Many of them were English language lecturers, trainers and parents who were interested in the learning and teaching of the language.
Among the things that Wright covered at the workshop were pronunciation, common speech habits, and accents, among others.
A check with the participants at the workshop found that pronunciation was one of the common problems faced by learners of the English language.
Participant G. Subhatra, who is an English lecturer with HELP, said her students from China found it difficult to pronounce certain words in English.
“Some English sounds do not exist in their mother tongue so that could be the reason that they find pronunciation difficult.
“This (workshop) is a good opportunity for me to learn and find out how I can best assist my students when it comes to pronunciation,” she said.
Wright said the stressing of syllables in pronunciation of the same word could be different, depending on whether the word was a noun or verb.
“In many countries, especially in the developed nations, the fault lies mainly with the English teaching method known as the Whole-Word, Look and Say approach, that is based almost totally on memory,” he said.
Wright emphasised the need for learners to “understand” the language.
“Learners need to be taught the Why’s of English, that is, why words are said and spelt the way they are.
“They need to be taught accelerated and effective learning techniques such as Skills Transfer whereby when they know how to pronounce one word, they can then pronounce dozens of other related words,” he said.
Instead of always using the simple and basic words when writing or speaking English, learners should be encouraged to use “superior” alternatives.
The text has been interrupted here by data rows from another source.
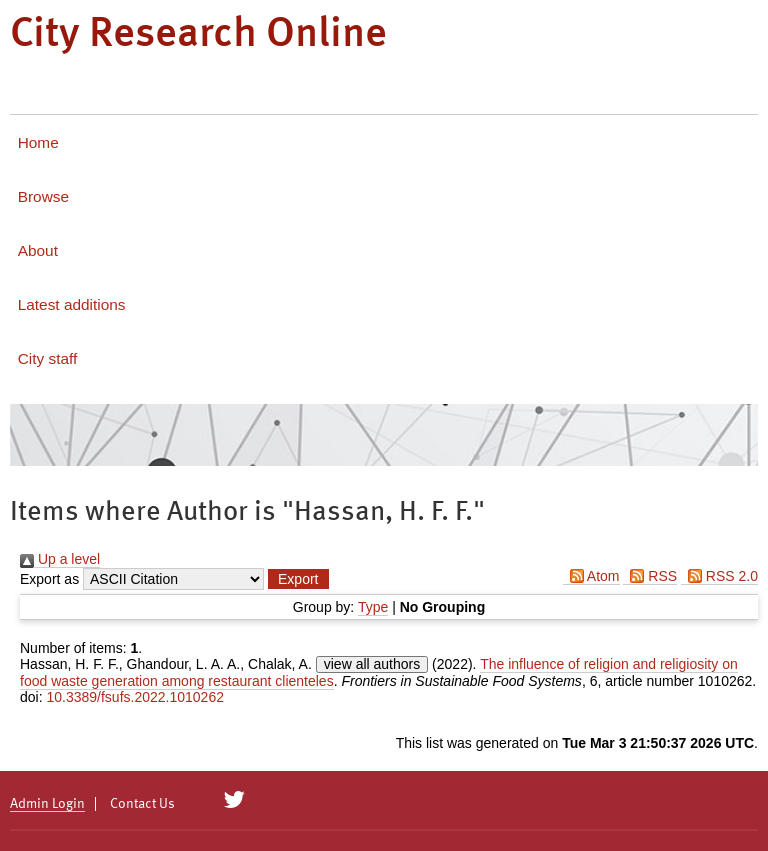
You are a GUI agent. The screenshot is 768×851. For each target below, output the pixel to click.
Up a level (60, 559)
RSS (650, 576)
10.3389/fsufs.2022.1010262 (135, 697)
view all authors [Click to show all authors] (372, 664)
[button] (298, 579)
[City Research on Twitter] (234, 800)
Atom (591, 576)
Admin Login (47, 804)
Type (373, 607)
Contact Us (142, 804)
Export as (49, 579)
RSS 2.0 (719, 576)
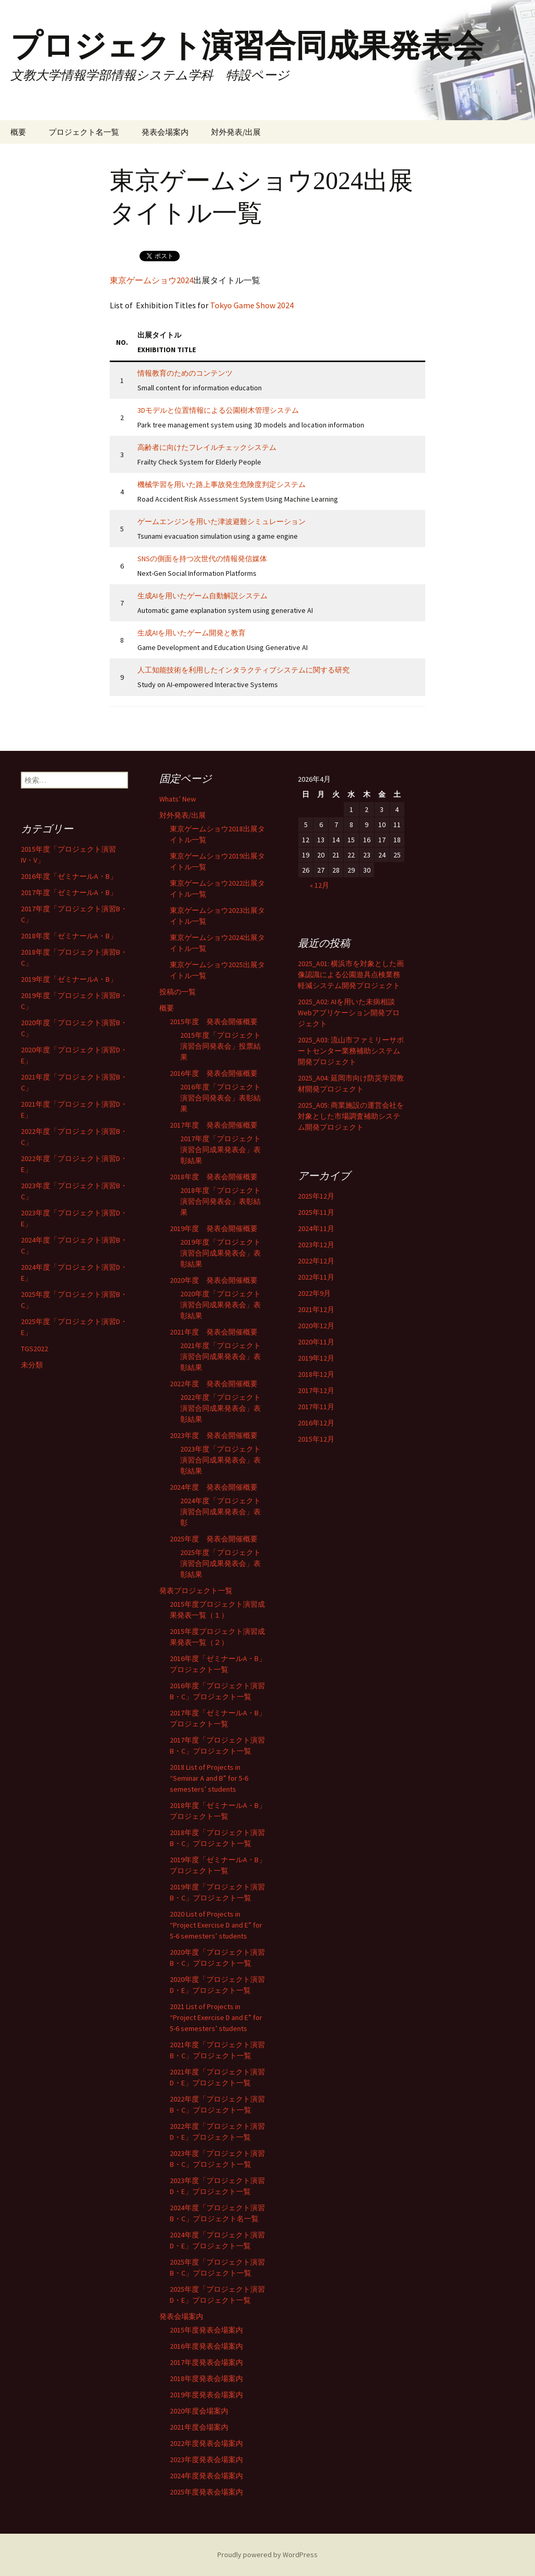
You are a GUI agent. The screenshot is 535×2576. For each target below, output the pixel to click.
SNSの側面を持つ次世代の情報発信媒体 (202, 558)
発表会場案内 (165, 132)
“They need to know how to apply The Art of The Alternative which is to use superior words and concepts instead of the basic, common ones they always use,” he said.
Wright also encouraged participants to use learning aids like dictionaries and thesauruses regularly.
“They need to be taught Word Creation tools so that they could develop their own language banks or lexicons which are appropriate for everyday communicative situations and their life-long, personal language needs,” he said.
Wright, whose column Exploring English appears fortnightly in StarEducation, is the director of International Language Academy.
He is also the author and creator of the 4S Approach To Literacy and Language (4S) — a modern, innovative and proven method of accelerating the learning of English.
The 4S methodology and the associated Accelerated English Program (AEP) are now being used internationally to enhance the English language proficiency of people from a diverse range of cultures and with different competency levels.